Ils juraient, imitant le bruit d’une lame posée une seconde sur la meule, s’arrêtaient pour se remettre à ramper avec des mines de panthères en furie, et tout d’un coup, bravant le précipice de la rue, se suspendaient au bord du toit, remontaient, glissaient vers la femme sur d’invisibles roulettes, ouvraient subitement des gueules héraldiques et crachaient du musc en tirant des langues recourbées, à leur extrémité, comme de rouges yatagans.

La jeune femme finit par pouffer de rire ; de crainte d’éveiller les voisins, elle se cacha la figure dans ses bras, car les toitures environnantes étaient pleines de mansardes, et quelques lucarnes pouvaient bien s’ouvrir par cette bonne nuit d’avril.

Quand elle se redressa, toute le bande avait disparu : un truc de féerie n’eût pas été plus prompt. Seul ce grand diable de chat noir, debout, restait, obscurcissant la lune. Il s’approcha, comptant ses pas, flairant le verre dépoli. Près d’elle, à un pouce de son visage, il jeta un long miaulement, farouche, se gonfla, coucha ses oreilles ; puis il examina l’entrée de cette chambre, donna un coup de tête à l’angle du vasistas. La femme le caressa. Il avait une physionomie féroce, pourtant si énamourée qu’elle n’eut pas de répugnance à le serrer de nouveau contre elle ; mais, en reniflant l’odeur de ses cheveux qu’il prenait de plus en plus pour une fourrure, l’animal se trompa…

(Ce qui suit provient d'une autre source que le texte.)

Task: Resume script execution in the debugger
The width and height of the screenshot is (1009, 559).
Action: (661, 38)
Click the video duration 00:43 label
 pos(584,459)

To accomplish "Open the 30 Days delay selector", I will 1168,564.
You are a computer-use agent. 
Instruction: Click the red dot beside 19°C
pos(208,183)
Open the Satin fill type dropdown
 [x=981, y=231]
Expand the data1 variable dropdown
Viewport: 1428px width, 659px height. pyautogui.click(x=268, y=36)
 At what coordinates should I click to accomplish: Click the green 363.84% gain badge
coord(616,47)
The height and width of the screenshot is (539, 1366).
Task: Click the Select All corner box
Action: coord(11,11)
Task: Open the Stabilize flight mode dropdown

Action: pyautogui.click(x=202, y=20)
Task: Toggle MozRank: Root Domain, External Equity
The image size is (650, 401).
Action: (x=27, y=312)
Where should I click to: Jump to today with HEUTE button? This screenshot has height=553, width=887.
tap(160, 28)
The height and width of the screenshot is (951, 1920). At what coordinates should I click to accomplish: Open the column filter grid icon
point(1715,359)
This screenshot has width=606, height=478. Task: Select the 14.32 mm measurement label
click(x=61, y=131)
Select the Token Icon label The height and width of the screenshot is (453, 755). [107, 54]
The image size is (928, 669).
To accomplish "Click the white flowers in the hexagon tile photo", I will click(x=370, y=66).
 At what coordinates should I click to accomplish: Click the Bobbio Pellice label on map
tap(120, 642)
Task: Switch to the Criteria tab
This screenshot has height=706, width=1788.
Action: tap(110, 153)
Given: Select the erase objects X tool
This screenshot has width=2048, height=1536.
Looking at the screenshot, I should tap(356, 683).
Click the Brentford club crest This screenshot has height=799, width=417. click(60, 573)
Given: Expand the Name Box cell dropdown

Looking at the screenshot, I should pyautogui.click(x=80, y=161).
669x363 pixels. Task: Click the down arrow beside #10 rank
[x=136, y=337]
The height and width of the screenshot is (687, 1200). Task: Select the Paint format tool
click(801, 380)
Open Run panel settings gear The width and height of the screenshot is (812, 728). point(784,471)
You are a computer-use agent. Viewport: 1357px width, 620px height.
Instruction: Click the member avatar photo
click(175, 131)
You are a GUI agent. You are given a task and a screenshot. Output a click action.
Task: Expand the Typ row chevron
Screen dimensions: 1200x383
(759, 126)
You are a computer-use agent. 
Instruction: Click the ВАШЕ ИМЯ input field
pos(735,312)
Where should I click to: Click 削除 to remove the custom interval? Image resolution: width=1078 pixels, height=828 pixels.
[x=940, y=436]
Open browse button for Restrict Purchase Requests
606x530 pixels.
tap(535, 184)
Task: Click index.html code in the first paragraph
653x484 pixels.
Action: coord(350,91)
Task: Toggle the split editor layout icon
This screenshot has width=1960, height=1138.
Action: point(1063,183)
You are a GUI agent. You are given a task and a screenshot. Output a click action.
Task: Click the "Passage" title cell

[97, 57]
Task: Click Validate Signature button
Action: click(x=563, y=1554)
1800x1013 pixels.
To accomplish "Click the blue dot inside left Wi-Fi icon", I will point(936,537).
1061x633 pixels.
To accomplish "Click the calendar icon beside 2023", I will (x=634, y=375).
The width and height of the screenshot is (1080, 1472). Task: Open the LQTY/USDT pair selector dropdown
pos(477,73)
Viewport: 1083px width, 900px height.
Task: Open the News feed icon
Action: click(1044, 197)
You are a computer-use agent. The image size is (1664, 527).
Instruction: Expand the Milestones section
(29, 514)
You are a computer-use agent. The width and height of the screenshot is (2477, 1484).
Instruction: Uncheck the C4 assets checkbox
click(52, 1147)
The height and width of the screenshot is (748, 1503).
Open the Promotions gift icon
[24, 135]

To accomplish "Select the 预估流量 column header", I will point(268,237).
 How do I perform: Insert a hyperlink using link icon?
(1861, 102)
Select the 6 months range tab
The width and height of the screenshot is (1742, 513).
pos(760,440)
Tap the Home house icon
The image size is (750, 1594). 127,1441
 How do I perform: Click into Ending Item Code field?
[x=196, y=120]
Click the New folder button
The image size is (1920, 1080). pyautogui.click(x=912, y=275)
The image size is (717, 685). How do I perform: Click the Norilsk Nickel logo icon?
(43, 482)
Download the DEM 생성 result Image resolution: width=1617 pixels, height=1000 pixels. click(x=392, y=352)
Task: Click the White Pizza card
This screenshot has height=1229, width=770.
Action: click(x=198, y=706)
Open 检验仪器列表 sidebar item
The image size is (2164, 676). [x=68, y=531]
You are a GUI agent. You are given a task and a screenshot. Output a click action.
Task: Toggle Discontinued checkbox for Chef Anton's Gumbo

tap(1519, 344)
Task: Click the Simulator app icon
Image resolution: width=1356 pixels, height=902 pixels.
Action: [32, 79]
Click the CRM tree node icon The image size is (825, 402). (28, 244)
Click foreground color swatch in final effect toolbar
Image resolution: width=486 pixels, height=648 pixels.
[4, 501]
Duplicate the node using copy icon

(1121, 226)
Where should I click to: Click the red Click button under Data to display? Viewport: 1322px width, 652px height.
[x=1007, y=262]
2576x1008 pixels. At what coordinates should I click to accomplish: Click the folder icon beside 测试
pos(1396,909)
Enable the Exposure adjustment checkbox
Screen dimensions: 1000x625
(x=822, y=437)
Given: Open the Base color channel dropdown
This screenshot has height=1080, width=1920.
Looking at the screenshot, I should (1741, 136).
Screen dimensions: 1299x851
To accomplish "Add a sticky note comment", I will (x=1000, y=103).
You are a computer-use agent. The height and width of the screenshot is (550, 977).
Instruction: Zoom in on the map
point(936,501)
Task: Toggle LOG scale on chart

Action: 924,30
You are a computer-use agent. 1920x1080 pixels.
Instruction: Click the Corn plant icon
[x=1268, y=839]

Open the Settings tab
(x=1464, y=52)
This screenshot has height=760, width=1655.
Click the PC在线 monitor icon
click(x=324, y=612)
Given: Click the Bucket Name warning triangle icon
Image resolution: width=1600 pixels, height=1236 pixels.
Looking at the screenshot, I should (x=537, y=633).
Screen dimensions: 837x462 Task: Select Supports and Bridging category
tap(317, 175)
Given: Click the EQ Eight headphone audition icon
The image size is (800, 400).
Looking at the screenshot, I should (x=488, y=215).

Chez elle, très confuse, la jeune femme dut allumer une bougie et repeigner sa chevelure.

— D’où viens-tu ? murmura l’homme qui ne se réveilla qu’à la sentir toute grelottante à ses côtés. Voyons, Laure, tu n’es pas raisonnable.

Un peu vexée de son aventure, elle n’osa pas répondre à l’amant qui se rendormit.

Et la jeune femme, les yeux dilatés par l’ombre, cherchant vainement le repos, se replongea en l’abîme de ses souvenirs.